### [ASSIGNMENT]
How many lines of the data include the string "sidebar"? State the number and nothing else.

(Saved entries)
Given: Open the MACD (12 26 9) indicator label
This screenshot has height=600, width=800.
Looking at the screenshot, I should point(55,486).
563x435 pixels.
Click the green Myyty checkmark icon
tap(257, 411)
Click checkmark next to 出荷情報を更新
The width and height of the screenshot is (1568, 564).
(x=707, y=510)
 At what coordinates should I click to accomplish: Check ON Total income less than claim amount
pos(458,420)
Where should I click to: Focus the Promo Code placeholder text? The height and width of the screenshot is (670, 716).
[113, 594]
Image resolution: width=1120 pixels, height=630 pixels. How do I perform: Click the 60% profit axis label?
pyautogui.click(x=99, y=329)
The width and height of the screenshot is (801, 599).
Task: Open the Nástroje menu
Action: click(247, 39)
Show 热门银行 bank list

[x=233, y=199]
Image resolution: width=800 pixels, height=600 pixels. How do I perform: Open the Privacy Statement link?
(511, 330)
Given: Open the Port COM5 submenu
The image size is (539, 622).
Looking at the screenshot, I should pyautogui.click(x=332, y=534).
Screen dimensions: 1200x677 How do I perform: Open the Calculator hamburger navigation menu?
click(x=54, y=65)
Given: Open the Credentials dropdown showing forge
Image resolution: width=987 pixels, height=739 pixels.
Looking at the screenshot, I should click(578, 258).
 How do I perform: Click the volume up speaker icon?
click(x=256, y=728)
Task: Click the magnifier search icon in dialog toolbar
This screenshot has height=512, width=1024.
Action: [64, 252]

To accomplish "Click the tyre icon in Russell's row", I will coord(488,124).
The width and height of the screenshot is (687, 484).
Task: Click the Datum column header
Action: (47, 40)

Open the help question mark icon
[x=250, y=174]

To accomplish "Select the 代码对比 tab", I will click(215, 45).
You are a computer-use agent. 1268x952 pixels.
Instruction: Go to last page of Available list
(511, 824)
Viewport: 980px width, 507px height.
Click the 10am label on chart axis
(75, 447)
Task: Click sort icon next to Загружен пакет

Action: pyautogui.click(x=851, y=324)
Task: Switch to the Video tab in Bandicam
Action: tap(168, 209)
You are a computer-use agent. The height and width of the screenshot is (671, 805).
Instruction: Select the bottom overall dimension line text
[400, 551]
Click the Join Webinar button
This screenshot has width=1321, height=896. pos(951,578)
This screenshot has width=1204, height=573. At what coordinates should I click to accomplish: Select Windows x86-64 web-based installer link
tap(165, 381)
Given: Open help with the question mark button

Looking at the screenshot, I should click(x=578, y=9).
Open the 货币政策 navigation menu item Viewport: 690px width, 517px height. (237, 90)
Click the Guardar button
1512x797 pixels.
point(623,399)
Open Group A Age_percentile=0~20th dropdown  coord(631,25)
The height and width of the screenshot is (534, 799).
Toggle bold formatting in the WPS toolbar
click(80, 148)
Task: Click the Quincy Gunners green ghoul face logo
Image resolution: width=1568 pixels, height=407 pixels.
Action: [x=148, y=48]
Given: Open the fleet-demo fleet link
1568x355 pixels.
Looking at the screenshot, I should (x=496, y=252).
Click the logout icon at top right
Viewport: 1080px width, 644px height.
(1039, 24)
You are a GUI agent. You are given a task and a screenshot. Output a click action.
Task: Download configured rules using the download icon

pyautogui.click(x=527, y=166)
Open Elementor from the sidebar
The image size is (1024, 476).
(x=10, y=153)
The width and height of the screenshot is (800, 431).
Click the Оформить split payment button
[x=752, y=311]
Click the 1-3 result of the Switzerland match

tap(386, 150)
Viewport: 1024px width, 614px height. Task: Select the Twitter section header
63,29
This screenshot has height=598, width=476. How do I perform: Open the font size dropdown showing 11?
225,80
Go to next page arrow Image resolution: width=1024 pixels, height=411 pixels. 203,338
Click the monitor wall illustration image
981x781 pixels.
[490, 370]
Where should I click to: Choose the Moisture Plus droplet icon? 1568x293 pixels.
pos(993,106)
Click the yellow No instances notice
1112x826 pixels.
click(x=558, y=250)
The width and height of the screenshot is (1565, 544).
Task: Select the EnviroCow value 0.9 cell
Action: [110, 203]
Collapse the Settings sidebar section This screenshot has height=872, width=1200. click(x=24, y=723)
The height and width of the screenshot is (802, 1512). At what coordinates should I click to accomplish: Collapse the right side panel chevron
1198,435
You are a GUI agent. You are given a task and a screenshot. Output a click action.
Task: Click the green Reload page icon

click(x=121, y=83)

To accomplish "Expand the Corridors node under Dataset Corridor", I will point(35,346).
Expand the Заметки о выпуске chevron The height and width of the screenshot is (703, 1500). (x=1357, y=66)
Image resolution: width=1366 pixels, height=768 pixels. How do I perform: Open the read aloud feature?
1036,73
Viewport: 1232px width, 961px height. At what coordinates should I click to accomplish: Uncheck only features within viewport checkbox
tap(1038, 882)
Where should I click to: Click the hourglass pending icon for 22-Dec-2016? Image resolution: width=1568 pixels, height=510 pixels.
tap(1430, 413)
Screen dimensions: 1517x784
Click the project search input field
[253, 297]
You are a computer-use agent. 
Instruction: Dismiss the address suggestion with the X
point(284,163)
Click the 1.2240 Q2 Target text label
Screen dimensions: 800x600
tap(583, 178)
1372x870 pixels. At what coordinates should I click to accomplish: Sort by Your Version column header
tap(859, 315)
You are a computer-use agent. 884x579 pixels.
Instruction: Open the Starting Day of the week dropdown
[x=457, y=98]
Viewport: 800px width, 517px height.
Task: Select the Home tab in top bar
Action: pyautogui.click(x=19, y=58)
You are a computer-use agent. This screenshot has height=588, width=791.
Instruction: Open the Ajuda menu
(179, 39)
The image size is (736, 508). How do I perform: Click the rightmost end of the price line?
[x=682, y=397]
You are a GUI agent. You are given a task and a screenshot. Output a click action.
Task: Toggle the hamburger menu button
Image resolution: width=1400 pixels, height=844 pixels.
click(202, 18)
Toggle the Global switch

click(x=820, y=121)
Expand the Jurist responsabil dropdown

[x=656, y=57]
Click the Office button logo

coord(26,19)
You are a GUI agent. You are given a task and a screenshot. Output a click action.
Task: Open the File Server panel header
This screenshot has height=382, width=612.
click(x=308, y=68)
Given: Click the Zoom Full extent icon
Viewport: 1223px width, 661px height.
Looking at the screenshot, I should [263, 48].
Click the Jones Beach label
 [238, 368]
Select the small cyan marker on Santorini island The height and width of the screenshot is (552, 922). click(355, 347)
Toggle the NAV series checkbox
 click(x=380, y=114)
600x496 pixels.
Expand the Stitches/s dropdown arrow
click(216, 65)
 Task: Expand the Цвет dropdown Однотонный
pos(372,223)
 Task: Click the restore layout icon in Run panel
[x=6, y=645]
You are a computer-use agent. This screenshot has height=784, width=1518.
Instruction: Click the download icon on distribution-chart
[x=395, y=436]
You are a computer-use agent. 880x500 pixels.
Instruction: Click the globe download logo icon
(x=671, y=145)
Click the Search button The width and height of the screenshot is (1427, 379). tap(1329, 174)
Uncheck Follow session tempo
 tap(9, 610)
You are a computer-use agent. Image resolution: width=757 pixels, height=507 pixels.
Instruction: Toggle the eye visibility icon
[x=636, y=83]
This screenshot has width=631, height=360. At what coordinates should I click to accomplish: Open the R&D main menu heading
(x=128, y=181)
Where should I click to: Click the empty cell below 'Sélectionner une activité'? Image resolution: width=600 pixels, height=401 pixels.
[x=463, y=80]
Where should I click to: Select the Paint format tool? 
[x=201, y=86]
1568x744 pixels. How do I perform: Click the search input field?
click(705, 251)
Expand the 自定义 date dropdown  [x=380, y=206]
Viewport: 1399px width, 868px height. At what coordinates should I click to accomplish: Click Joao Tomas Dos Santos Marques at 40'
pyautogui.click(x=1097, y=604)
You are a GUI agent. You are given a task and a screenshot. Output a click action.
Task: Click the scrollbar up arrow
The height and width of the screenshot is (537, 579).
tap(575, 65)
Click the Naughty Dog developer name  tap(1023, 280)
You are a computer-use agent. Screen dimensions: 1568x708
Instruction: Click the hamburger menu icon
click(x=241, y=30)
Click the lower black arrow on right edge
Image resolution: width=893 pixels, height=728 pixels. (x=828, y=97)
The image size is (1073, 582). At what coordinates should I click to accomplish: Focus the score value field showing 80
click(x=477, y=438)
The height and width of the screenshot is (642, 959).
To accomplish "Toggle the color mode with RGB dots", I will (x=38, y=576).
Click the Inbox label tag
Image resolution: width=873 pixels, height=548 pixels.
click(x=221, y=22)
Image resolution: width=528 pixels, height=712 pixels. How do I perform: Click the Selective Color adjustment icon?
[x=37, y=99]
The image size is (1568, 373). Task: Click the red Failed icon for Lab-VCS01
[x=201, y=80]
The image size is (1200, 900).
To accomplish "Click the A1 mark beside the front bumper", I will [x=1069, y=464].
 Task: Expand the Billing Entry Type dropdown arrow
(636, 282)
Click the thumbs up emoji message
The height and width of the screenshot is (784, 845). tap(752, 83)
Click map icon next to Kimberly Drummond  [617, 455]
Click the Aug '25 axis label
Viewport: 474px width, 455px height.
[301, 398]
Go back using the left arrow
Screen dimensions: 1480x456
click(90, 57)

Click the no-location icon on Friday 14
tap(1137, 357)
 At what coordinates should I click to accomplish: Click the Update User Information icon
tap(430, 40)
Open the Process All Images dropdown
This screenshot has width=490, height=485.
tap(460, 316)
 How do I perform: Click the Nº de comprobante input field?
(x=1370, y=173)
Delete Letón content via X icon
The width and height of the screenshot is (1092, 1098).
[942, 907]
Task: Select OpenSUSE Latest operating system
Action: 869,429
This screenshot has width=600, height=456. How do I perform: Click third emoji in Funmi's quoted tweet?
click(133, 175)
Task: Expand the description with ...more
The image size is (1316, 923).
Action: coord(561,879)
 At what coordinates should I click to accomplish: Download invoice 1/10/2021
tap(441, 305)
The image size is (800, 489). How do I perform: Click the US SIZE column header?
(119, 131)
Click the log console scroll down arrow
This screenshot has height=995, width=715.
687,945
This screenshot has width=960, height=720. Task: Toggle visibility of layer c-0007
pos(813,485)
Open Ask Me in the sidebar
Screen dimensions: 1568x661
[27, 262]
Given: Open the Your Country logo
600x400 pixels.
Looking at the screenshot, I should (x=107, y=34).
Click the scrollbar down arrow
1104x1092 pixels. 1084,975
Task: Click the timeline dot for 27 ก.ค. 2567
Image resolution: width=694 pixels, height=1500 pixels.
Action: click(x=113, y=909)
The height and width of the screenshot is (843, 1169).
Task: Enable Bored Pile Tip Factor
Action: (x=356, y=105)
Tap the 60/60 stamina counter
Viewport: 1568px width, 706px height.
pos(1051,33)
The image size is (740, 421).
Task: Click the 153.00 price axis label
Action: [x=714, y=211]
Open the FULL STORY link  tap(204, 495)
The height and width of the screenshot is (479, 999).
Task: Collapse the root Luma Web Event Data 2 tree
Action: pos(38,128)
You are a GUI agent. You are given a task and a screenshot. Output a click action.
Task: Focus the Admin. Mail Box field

### [TASK SOLUTION]
3